In connection with the Offering, the Company will: (a) pay to the placement agent a cash commission of 10.0% and non-allocable expense allowance of 2.0% of the aggregate gross purchase price paid by purchasers in the Offering and (b) issue to the placement agent warrants to purchase a total number of shares of Common Stock equal to 10.0% of all securities sold in the Offering, with a term expiring five years after the final closing of the Offering and an exercise price of $5.00 per share (the "Placement Agent Warrants").

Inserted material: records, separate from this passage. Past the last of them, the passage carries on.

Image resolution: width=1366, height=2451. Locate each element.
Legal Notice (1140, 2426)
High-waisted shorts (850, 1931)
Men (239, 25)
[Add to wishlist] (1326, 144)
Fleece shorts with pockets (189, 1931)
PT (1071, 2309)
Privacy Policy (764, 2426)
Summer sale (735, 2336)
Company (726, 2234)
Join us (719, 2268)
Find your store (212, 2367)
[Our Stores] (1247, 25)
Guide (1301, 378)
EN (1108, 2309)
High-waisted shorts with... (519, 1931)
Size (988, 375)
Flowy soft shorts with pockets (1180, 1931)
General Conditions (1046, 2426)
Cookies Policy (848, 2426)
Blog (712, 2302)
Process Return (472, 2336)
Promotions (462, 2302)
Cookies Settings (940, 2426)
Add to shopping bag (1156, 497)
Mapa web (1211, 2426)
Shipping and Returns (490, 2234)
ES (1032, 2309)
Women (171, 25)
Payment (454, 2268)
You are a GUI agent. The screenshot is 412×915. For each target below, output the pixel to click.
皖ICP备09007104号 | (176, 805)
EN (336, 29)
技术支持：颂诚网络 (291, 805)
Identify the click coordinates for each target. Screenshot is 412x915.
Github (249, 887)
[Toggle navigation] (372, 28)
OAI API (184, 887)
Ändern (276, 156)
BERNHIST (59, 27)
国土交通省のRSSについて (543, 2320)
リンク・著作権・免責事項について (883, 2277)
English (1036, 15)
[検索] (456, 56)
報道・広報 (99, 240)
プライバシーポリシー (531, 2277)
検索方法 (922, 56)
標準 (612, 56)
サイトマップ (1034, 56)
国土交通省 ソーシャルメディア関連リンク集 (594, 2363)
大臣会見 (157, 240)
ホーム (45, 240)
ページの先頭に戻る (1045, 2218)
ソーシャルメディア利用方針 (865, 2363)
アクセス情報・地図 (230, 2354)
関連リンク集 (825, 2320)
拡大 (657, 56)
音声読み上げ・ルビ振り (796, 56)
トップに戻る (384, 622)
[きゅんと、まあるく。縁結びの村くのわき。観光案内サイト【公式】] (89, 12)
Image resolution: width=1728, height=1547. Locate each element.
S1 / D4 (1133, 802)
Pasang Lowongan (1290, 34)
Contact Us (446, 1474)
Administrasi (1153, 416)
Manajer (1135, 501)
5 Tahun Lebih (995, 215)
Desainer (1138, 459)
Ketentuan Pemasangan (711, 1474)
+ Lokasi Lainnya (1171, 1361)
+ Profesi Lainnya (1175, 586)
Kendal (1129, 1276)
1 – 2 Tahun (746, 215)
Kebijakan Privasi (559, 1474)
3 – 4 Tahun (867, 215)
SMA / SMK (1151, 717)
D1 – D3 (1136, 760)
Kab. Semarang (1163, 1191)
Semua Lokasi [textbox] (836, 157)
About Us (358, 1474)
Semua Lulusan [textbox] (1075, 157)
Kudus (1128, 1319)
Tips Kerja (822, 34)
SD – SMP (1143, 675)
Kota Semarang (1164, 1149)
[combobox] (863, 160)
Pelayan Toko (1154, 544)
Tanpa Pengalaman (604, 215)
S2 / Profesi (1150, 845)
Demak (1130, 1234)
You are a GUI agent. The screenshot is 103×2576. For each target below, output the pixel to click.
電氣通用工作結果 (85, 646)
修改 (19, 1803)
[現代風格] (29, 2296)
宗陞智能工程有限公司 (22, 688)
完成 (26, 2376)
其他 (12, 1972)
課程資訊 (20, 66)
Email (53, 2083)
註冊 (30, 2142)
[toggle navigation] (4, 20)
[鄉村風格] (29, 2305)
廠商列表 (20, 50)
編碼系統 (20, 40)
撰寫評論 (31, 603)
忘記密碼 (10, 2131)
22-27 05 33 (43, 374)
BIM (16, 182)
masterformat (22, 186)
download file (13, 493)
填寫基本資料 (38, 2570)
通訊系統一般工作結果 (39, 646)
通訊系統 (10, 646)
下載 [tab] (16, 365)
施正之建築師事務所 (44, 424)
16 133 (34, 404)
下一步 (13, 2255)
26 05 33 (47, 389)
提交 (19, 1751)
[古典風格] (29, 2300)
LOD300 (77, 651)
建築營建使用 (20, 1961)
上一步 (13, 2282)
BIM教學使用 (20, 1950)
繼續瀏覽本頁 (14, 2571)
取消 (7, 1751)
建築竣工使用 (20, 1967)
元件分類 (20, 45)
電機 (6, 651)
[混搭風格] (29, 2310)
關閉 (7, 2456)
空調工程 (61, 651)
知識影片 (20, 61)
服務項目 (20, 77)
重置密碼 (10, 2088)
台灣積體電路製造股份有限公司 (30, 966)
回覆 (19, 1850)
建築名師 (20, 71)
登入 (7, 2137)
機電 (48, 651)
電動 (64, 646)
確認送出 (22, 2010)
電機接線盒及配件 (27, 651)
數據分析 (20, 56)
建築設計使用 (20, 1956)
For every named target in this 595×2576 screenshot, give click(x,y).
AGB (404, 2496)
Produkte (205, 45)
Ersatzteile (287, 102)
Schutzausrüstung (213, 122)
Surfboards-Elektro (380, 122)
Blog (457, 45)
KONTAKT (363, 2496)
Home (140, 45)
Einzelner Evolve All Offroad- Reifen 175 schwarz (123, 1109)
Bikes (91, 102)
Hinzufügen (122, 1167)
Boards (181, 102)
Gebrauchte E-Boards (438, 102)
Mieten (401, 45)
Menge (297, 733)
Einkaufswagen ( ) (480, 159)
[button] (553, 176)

On December 22, 2025, the Company also entered into a registration rights agreement (the "Registration Rights Agreement"), pursuant to which the Company will file a registration statement (the "Registration Statement") with the Securities and Exchange Commission (the "SEC") following the final closing of the Offering registering for resale the shares of Common Stock issued in the Offering and the shares of Common Stock issued or issuable upon exercise of the Placement Agent Warrants (collectively, the "Registrable Shares"). If (a) the Company is late in filing the Registration Statement under the terms of the Registration Rights Agreement, (b) the Registration Statement is not declared effective within 120 days after the final closing date of the Offering (subject to certain exceptions), (c) the Registration Statement ceases for any reason to remain effective or the holders of the Registrable Shares are otherwise not permitted to utilize the prospectus therein to resell the Registrable Shares for a period of more than five consecutive trading days (subject to permitted blackout periods (as defined in the Registration Rights Agreement) and certain other exceptions), or (d) following the listing or inclusion for quotation of the Common Stock on OTC Markets, Nasdaq, NYSE or NYSE American, the Registrable Shares are not listed or included for quotation on such a market, or trading of the Common Stock is suspended or halted on the principal market for the Common Stock, for more than three consecutive trading days (subject to certain exceptions) (each, a "Registration Event"), then in any such case monetary penalties payable by the Company to the holders of the Registrable Shares that are affected by such Registration Event will commence to accrue at a rate equal to 12% per annum.
The Company has agreed to use its commercially reasonable efforts to keep the Registration Statement continuously effective until the earlier of five years from the date it is declared effective by the SEC or for such shorter period ending on the earlier to occur of (a) the sale of all Registrable Shares and (b) the availability of Rule 144 for the holders to sell all of the Registrable Shares without restrictions, including volume limitations, and without the need for current public information, required by Rule 144 (other than Rule 144(i)) or otherwise, during any 90-day period.
The holders of Registrable Shares have "piggyback" registration rights for Registrable Shares not registered as provided above with respect to any registration statement filed by the Company following the effectiveness of the aforementioned Registration Statement that would permit the inclusion of such underlying shares, subject, in an underwritten offering, to customary cut-back on a pro rata basis among the holders of Registrable Shares if the underwriter or the Company determines that marketing factors require a limitation on the number of shares of stock or other securities to be underwritten.
The foregoing descriptions of the Placement Agent Warrants, Subscription Agreement and the Registration Rights Agreement are qualified in entirety by reference to the forms of each, copies of which will be filed with the Company's Annual Report on Form 10-K for the year ending December 31, 2025.
ITEM 3.02 UNREGISTERD SALES OF EQUITY SECURITIES.
The information contained in Item 1.01 of this Current Report on Form 8-K is hereby incorporated by reference into this Item 3.02.
This Current Report on Form 8-K is neither an offer to sell nor the solicitation of an offer to buy any securities of the Company.